## Required tasks
a – Answer these questions using the Dhurandhar film review, one answer per line, marked the same way.
(i) What rating does the review give the film?
(ii) Which operation inspired the film?
(iii) How long does the film run?
b – Sum up the Dhurandhar film review in two sentences.
c – Pick up the Dhurandhar film review after its last sentence and keep writing it.

>> Begin Reading passage

Review

DHURANDHAR – The Film That Doesn’t Watch You… It Bleeds Into You

★★★★★
5/5. Indelible.

I stumbled out of the multiplex on December 8th, 2025, my knees weak, eyes stinging from unshed tears, and a fire raging in my chest that hasn’t dimmed since—that raw, unyielding mix of heartbreak and unquenchable resolve that only a film like Dhurandhar can ignite. Aditya Dhar’s masterpiece doesn’t just play on the screen; it invades your blood, forcing you to confront the ghosts of our nation’s scars—the Kandahar hijack, 26/11’s nightmare, the silent wars waged in Karachi’s shadows. Inspired by Operation Lyari’s brutal crackdown on terror syndicates, this 214-minute epic (yes, it’s long, but every second earns its keep) is a love letter to the invisible warriors of RAW and IB, wrapped in layers of betrayal, vengeance, and unflinching truth. If you haven’t caught it yet, drop everything and go—it’s not viewing; it’s enlisting.

>> End Reading passage
>> Begin Data excerpt

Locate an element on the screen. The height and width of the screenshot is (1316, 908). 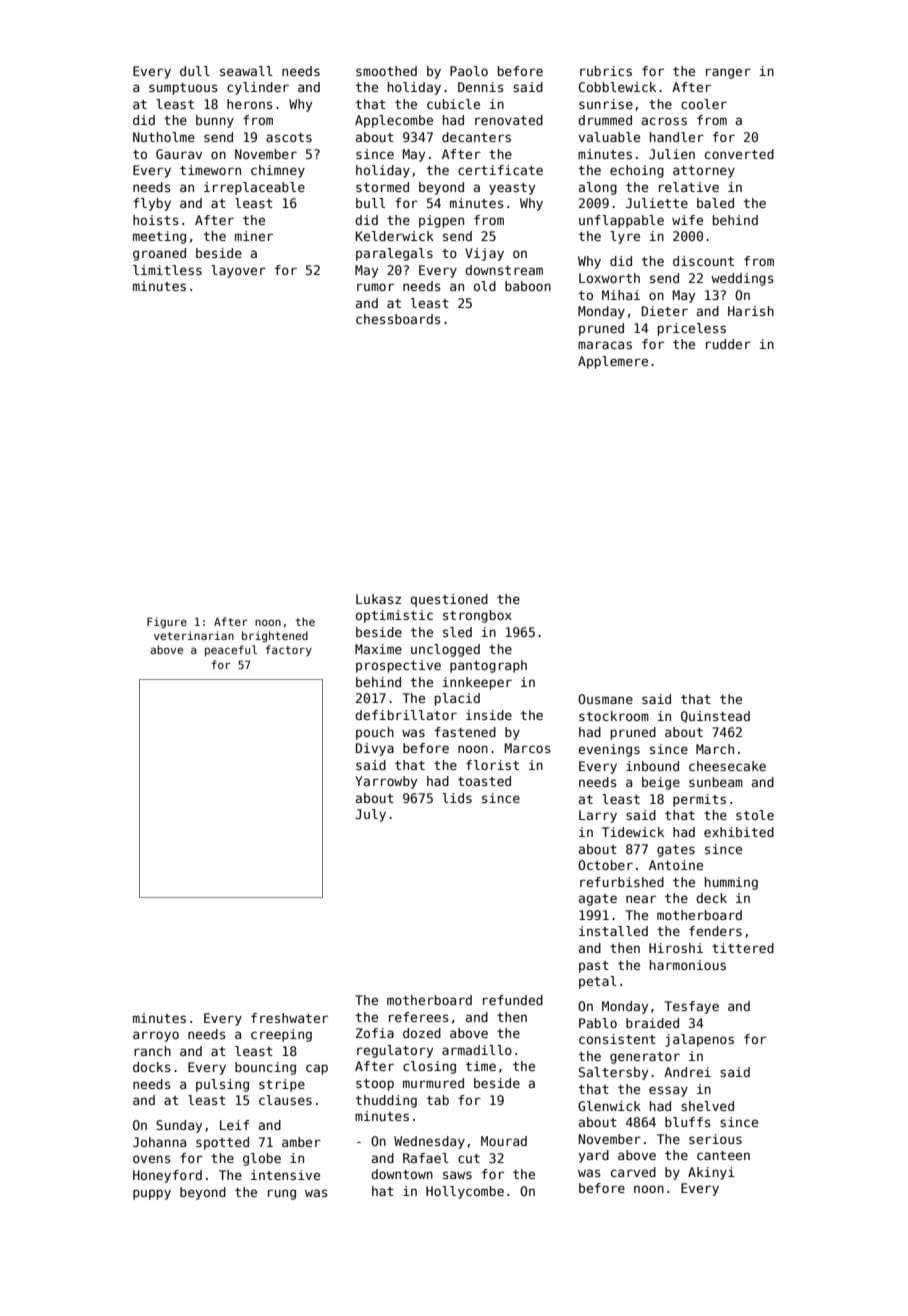
limitless is located at coordinates (167, 270).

>> End Data excerpt

## Outputs by task
a –
(i) Five stars, 5/5.
(ii) Operation Lyari's crackdown on terror syndicates.
(iii) 214 minutes.

b – The review gives Aditya Dhar's Dhurandhar five out of five stars and describes a 214-minute film, inspired by Operation Lyari, that confronts the Kandahar hijack, 26/11 and covert wars in Karachi. It calls the film a love letter to the invisible warriors of RAW and IB and urges anyone who hasn't seen it to go.

c –
Ranveer Singh as Hamza Ali Mazhari (codename: The Wrath of God)—bro, this isn’t a performance; it’s a rebirth, the crown jewel of his career that leaves you wrecked and reverent. At 40, Ranveer doesn’t just lead; he transforms, vanishing into Hamza, a Punjabi youth turned RAW infiltrator, with a ferocity that’s equal parts shattered vulnerability and volcanic fury. Forget the high-octane charm of Gully Boy or the regal blaze of Padmaavat; here, he’s a ghost in the machine of Karachi’s Lyari mafia—long, matted hair caked in grime, beard framing eyes that burn like embers in a funeral pyre, body lean and scarred from “interrogations” that feel all too real. The opening hits like a sledgehammer: Hamza, fresh from a revenge killing back home, chained in a dimly lit cell, not raging but simmering, his whispers to a faded locket (“Tumhari yaad mein, yeh inteqam“) cracking your heart open before the first gunshot. Ranveer’s physicality is punishing— that 10-minute unbroken chase through Lyari’s labyrinthine alleys, dodging bullets and betrayal, sweat and blood blurring into one, no cuts, no mercy—it’s him, all him, contorting through the chaos with a desperation that mirrors real spec-ops footage. But the soul-crushers? Those stolen breaths in the dead of night, where Hamza traces maps of loss on his palms, or the climax’s howl of release amid the border blaze, a primal “Bharat Zindabad” that’s not a slogan but a soul’s salvation. He layers the Punjabi fire with Urdu inflections so seamless, you’ll swear he’s lived this hell. This eclipses ’83’s triumph, Bajirao’s epic—it’s Ranveer’s magnum opus, a testament to his chameleon genius, proving he’s not just a star but a force that redefines heroism. Awards? He owns 2026; anything less is robbery.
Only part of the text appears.